Al termine dell’inverno più caldo di sempre in Europa, un Report del WWF, attraverso la rilettura di numerosi lavori scientifici, evidenza le connessioni tra cambiamenti climatici e salute umana
Dagli animali si trasmettono agli uomini causando, ogni anno, un milione di morti ed un miliardo di contagi. Si chiamano malattie zoonotiche o zoonosi e rappresentano circa il 75% delle patologie infettive umane fino ad oggi conosciute.

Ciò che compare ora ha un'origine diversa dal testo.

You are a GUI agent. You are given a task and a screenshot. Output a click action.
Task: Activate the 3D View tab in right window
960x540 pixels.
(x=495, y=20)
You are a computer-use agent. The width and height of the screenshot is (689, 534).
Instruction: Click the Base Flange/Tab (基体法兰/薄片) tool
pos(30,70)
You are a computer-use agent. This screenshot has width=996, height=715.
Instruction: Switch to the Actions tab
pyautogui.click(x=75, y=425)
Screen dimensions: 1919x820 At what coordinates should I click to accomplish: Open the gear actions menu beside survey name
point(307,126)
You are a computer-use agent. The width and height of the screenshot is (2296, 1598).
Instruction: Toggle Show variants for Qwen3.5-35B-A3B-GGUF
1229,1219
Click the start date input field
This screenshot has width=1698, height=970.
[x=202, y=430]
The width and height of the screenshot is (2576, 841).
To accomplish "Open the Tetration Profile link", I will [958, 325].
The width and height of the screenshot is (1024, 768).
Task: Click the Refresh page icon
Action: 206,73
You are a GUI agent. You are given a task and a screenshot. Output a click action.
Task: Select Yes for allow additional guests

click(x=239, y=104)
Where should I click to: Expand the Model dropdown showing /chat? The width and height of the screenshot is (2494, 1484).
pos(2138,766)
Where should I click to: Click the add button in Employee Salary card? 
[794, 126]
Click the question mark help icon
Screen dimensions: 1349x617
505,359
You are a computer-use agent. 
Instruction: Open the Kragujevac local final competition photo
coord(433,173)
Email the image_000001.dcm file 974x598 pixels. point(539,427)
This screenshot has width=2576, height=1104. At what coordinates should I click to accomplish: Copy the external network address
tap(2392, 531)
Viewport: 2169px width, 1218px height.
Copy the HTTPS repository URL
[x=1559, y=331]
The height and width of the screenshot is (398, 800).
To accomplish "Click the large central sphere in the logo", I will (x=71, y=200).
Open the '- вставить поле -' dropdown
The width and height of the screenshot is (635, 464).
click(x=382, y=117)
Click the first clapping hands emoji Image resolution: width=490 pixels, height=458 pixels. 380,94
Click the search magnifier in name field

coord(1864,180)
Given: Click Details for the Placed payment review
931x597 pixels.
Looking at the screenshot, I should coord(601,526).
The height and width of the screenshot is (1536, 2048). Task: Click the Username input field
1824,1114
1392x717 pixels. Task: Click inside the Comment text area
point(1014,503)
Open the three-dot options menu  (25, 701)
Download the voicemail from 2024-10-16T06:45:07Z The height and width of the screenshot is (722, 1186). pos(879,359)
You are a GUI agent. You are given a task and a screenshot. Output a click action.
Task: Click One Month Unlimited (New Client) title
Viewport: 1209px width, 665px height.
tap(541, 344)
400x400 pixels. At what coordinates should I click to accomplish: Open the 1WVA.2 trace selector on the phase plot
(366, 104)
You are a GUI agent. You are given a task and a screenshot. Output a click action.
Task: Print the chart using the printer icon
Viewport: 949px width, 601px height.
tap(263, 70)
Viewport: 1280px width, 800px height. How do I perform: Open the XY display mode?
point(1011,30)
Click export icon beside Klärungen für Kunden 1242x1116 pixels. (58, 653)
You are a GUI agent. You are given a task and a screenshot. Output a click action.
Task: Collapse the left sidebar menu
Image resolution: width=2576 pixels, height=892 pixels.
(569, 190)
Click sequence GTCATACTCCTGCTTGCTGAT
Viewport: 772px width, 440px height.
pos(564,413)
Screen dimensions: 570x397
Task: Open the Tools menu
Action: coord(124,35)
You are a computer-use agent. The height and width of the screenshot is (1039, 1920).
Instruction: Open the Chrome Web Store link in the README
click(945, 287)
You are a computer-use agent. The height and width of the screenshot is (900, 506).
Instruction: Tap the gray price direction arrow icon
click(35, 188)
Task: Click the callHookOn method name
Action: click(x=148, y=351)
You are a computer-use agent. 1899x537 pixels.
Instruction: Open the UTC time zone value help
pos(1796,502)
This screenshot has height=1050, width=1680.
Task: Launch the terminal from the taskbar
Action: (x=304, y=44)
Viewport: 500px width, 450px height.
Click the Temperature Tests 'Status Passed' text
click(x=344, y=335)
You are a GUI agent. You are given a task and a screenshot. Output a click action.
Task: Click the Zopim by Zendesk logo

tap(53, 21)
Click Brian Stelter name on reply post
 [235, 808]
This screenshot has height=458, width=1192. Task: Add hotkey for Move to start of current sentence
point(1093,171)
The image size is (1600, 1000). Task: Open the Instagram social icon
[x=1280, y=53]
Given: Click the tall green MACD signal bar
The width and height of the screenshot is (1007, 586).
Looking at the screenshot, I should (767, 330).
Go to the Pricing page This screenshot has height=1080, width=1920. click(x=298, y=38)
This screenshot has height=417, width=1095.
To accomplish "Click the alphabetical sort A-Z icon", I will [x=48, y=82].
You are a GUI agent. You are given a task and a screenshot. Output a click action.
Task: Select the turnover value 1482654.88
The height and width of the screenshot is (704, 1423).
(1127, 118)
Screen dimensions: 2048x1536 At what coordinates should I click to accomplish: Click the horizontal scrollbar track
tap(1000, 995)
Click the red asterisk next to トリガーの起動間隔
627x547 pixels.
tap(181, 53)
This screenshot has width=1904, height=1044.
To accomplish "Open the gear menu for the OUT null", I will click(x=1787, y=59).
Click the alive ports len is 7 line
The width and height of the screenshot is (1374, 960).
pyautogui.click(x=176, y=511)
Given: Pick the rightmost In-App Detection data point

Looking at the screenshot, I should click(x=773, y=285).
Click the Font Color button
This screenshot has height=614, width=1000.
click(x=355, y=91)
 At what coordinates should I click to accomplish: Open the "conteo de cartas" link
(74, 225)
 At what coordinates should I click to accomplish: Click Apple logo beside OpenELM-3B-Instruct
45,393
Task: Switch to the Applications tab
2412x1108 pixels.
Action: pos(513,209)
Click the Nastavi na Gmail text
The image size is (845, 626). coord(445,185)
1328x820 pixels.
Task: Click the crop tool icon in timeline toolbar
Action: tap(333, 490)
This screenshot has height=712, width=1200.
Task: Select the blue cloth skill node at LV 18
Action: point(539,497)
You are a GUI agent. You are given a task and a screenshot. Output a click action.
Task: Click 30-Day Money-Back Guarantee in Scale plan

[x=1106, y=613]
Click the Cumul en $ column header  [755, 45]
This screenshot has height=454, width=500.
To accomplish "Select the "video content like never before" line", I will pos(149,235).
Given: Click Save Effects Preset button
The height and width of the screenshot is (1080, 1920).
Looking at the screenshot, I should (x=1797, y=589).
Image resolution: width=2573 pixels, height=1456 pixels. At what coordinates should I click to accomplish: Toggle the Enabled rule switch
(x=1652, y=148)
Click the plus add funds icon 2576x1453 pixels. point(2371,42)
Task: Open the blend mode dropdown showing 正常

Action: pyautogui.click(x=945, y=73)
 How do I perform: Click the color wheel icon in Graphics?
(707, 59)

«Secondo l’Organizzazione Mondiale della Sanità, esistono circa 200 malattie zoonotiche – spiega Isabella Pratesi, direttore Conservazione WWF Italia – e la più recente è, senz’altro, il Covid-19. Anche l’Ebola, Zika, Chikungunya, la SARS, la MERS, l’aviaria e l’influenza sono delle zoonosi. Un’altra molto conosciuta è la rabbia. Una malattia zoonotica che ancora oggi uccide ed ha un significativo impatto economico è, invece, l’echinococco. Prendendo come riferimento la storia antica, una delle zoonosi che più ha segnato l’umanità è la peste, che ha colpito la nostra civiltà in diverse fasi, con esiti devastanti».
La trasmissione può avvenire per contatto diretto con l’animale malato o per via indiretta, «ad esempio – continua Pratesi -, per ingestione di alimenti contaminati dall’agente o da sue tossine, tramite l’ambiente anch’esso contaminato (acqua, aria, suolo, oggetti inanimati, etc) o mediante vettori biologici (zanzare, flebotomi, mosche, zecche, etc.)».
Tra i Paesi più a rischio ci sono quelli tropicali, ma anche in Italia sono aumentati i casi di malattie zoonotiche: «Esistono zoonosi, come ad esempio una forma di encefalite provocata dal virus Toscana (trasmesso dai pappatacei) che si sta diffondendo in centro Italia di cui pochi conoscono l’esistenza. Alcune di queste – sottolinea il direttore Conservazione WWF Italia – sono riconducibili alle variazioni ambientali collegate al cambiamento climatico».
Ed è proprio al legame tra malattie trasmissibili e cambiamento climatico che il WWF ha dedicato un intero studio. Al termine dell’inverno più caldo di sempre in Europa, il report, intitolato “Malattie trasmissibili e cambiamento climatico – Come la crisi climatica incide su zoonosi e salute umana”, attraverso una rilettura di numerosi studi scientifici, mette in relazione gli effetti diretti e indiretti dei mutamenti del clima sulla salute umana.
Numerose ricerche indicano, infatti, che molte zoonosi sono fortemente influenzate dal cambiamento climatico indotto dall’uomo, attraverso tre meccanismi principali: espansione degli areali delle specie serbatoio o vettori (come nel caso di Morbo di Lyme e West Nile Virus), alterazioni nelle temperature e nel regime delle precipitazioni (che favoriscono ad esempio malaria e Chikungunya) e rilascio di patogeni in aree precedentemente ghiacciate (come nel caso dell’antrace).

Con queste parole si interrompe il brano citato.